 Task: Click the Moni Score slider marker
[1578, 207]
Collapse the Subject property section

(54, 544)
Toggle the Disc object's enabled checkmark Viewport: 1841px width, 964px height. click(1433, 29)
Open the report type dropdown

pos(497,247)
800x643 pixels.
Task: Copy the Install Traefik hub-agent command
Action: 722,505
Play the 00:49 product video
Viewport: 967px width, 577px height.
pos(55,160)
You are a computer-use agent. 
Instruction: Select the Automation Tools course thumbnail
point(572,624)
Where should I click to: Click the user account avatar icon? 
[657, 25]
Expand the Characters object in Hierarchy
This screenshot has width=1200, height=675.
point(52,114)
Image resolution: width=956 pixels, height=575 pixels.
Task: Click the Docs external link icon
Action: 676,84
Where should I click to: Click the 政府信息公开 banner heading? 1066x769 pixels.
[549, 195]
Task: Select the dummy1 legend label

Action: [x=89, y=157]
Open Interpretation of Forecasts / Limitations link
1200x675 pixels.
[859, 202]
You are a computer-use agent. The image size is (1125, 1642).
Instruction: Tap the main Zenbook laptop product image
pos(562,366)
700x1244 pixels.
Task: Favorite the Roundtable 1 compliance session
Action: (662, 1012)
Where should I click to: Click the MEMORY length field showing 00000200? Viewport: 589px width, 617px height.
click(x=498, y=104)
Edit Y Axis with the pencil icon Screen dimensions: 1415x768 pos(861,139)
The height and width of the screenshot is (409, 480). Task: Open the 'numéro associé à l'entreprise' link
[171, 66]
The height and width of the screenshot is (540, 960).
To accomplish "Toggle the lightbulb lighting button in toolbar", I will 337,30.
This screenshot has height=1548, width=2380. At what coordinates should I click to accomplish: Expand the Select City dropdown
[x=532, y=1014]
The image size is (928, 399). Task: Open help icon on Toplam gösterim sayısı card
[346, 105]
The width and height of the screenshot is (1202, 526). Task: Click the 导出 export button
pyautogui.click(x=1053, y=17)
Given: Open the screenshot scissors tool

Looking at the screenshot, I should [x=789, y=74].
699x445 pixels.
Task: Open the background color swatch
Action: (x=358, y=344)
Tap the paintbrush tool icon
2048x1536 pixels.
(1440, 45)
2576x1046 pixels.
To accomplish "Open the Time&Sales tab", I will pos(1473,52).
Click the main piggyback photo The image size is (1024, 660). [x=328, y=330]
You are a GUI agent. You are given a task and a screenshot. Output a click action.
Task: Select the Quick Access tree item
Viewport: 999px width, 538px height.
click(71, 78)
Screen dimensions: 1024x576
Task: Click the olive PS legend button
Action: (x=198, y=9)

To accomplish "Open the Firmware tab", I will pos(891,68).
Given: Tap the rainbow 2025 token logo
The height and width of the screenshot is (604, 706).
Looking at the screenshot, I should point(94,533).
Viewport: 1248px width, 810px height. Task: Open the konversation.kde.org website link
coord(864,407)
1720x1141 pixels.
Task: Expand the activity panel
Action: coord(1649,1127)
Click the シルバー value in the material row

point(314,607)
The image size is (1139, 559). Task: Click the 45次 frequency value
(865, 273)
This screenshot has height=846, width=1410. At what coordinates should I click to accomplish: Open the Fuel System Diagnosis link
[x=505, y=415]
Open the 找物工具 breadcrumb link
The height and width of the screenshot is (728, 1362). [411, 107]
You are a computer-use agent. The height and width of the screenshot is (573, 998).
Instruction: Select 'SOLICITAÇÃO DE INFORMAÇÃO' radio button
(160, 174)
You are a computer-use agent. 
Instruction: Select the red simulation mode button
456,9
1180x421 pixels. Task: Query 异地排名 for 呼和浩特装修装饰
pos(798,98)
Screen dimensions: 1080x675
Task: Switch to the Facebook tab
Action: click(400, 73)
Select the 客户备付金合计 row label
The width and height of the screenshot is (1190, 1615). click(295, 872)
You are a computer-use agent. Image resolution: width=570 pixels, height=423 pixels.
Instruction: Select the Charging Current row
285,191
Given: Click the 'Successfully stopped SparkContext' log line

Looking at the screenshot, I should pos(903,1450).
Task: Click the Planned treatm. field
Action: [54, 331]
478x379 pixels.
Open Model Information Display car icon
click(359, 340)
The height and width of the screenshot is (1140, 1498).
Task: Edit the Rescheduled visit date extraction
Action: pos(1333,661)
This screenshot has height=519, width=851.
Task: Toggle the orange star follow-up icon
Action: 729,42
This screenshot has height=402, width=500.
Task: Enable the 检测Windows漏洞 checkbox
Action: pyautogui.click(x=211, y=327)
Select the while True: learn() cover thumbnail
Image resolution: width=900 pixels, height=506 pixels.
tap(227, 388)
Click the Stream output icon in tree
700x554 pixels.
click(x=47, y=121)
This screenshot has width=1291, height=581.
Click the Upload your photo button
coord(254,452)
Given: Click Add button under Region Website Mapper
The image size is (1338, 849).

#####

Task statement:
Extract the lines of the listing verbatim, beginning with its first line and continuing through the line containing "pos(55,160)", both included.

Task answer:
 Task: Click the Moni Score slider marker
[1578, 207]
Collapse the Subject property section

(54, 544)
Toggle the Disc object's enabled checkmark Viewport: 1841px width, 964px height. click(1433, 29)
Open the report type dropdown

pos(497,247)
800x643 pixels.
Task: Copy the Install Traefik hub-agent command
Action: 722,505
Play the 00:49 product video
Viewport: 967px width, 577px height.
pos(55,160)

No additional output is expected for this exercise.